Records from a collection

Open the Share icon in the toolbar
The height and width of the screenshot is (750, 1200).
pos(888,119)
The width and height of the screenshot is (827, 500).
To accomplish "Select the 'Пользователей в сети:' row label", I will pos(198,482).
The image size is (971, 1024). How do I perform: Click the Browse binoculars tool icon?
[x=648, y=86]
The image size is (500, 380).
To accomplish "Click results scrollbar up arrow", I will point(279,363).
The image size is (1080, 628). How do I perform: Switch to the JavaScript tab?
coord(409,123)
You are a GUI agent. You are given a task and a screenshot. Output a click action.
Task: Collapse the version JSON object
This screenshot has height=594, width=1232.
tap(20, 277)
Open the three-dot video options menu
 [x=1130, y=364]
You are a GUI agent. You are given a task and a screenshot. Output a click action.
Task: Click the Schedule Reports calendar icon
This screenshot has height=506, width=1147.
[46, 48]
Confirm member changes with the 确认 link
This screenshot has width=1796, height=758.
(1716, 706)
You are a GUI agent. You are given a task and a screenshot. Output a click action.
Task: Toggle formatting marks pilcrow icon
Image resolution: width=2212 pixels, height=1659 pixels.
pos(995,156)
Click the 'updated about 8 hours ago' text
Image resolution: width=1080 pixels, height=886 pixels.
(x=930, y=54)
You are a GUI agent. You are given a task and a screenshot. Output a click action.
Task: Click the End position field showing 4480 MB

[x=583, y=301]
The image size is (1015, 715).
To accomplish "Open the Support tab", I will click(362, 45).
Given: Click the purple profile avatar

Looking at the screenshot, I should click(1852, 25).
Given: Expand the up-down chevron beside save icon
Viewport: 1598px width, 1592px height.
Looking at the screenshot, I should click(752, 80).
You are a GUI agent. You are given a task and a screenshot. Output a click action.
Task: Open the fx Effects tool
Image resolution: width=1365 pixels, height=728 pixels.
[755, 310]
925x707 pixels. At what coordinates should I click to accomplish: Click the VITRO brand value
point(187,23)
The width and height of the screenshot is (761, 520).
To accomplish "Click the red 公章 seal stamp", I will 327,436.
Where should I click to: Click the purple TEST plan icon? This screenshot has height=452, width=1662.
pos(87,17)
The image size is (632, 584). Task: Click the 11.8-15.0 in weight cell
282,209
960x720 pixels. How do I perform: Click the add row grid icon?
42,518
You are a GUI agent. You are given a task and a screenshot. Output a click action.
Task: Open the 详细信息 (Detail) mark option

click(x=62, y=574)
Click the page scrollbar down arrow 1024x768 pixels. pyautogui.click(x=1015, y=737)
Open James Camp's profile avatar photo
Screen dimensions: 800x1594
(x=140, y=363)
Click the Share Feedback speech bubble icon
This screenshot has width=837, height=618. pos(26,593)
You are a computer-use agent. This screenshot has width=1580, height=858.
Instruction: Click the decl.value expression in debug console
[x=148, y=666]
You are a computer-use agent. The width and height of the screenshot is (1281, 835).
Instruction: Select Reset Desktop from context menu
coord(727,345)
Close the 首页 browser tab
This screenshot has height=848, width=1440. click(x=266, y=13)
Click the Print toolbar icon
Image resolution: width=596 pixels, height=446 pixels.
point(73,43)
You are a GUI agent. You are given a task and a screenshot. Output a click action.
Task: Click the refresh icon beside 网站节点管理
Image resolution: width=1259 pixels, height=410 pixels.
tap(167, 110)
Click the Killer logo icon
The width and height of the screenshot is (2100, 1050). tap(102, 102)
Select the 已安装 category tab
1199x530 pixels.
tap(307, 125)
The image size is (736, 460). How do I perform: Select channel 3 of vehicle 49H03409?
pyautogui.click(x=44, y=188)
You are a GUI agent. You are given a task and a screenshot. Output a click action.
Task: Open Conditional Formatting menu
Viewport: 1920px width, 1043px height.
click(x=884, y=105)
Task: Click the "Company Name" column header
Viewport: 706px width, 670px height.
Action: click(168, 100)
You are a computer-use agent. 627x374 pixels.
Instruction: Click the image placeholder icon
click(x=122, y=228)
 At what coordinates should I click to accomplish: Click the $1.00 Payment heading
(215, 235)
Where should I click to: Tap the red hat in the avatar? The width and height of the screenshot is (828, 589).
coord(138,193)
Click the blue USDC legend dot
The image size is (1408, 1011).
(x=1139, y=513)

EXERCISE
Write the data above out again in full, with every word as given.

EXERCISE SOLUTION
Open the Share icon in the toolbar
The height and width of the screenshot is (750, 1200).
pos(888,119)
The width and height of the screenshot is (827, 500).
To accomplish "Select the 'Пользователей в сети:' row label", I will pos(198,482).
The image size is (971, 1024). How do I perform: Click the Browse binoculars tool icon?
[x=648, y=86]
The image size is (500, 380).
To accomplish "Click results scrollbar up arrow", I will point(279,363).
The image size is (1080, 628). How do I perform: Switch to the JavaScript tab?
coord(409,123)
You are a GUI agent. You are given a task and a screenshot. Output a click action.
Task: Collapse the version JSON object
This screenshot has height=594, width=1232.
tap(20, 277)
Open the three-dot video options menu
 [x=1130, y=364]
You are a GUI agent. You are given a task and a screenshot. Output a click action.
Task: Click the Schedule Reports calendar icon
This screenshot has height=506, width=1147.
[46, 48]
Confirm member changes with the 确认 link
This screenshot has width=1796, height=758.
(1716, 706)
You are a GUI agent. You are given a task and a screenshot. Output a click action.
Task: Toggle formatting marks pilcrow icon
Image resolution: width=2212 pixels, height=1659 pixels.
pos(995,156)
Click the 'updated about 8 hours ago' text
Image resolution: width=1080 pixels, height=886 pixels.
(x=930, y=54)
You are a GUI agent. You are given a task and a screenshot. Output a click action.
Task: Click the End position field showing 4480 MB

[x=583, y=301]
The image size is (1015, 715).
To accomplish "Open the Support tab", I will click(362, 45).
Given: Click the purple profile avatar

Looking at the screenshot, I should click(1852, 25).
Given: Expand the up-down chevron beside save icon
Viewport: 1598px width, 1592px height.
Looking at the screenshot, I should click(752, 80).
You are a GUI agent. You are given a task and a screenshot. Output a click action.
Task: Open the fx Effects tool
Image resolution: width=1365 pixels, height=728 pixels.
[755, 310]
925x707 pixels. At what coordinates should I click to accomplish: Click the VITRO brand value
point(187,23)
The width and height of the screenshot is (761, 520).
To accomplish "Click the red 公章 seal stamp", I will 327,436.
Where should I click to: Click the purple TEST plan icon? This screenshot has height=452, width=1662.
pos(87,17)
The image size is (632, 584). Task: Click the 11.8-15.0 in weight cell
282,209
960x720 pixels. How do I perform: Click the add row grid icon?
42,518
You are a GUI agent. You are given a task and a screenshot. Output a click action.
Task: Open the 详细信息 (Detail) mark option

click(x=62, y=574)
Click the page scrollbar down arrow 1024x768 pixels. pyautogui.click(x=1015, y=737)
Open James Camp's profile avatar photo
Screen dimensions: 800x1594
(x=140, y=363)
Click the Share Feedback speech bubble icon
This screenshot has width=837, height=618. pos(26,593)
You are a computer-use agent. This screenshot has width=1580, height=858.
Instruction: Click the decl.value expression in debug console
[x=148, y=666]
You are a computer-use agent. The width and height of the screenshot is (1281, 835).
Instruction: Select Reset Desktop from context menu
coord(727,345)
Close the 首页 browser tab
This screenshot has height=848, width=1440. click(x=266, y=13)
Click the Print toolbar icon
Image resolution: width=596 pixels, height=446 pixels.
point(73,43)
You are a GUI agent. You are given a task and a screenshot. Output a click action.
Task: Click the refresh icon beside 网站节点管理
Image resolution: width=1259 pixels, height=410 pixels.
tap(167, 110)
Click the Killer logo icon
The width and height of the screenshot is (2100, 1050). tap(102, 102)
Select the 已安装 category tab
1199x530 pixels.
tap(307, 125)
The image size is (736, 460). How do I perform: Select channel 3 of vehicle 49H03409?
pyautogui.click(x=44, y=188)
You are a GUI agent. You are given a task and a screenshot. Output a click action.
Task: Open Conditional Formatting menu
Viewport: 1920px width, 1043px height.
click(x=884, y=105)
Task: Click the "Company Name" column header
Viewport: 706px width, 670px height.
Action: click(168, 100)
You are a computer-use agent. 627x374 pixels.
Instruction: Click the image placeholder icon
click(x=122, y=228)
 At what coordinates should I click to accomplish: Click the $1.00 Payment heading
(215, 235)
Where should I click to: Tap the red hat in the avatar? The width and height of the screenshot is (828, 589).
coord(138,193)
Click the blue USDC legend dot
The image size is (1408, 1011).
(x=1139, y=513)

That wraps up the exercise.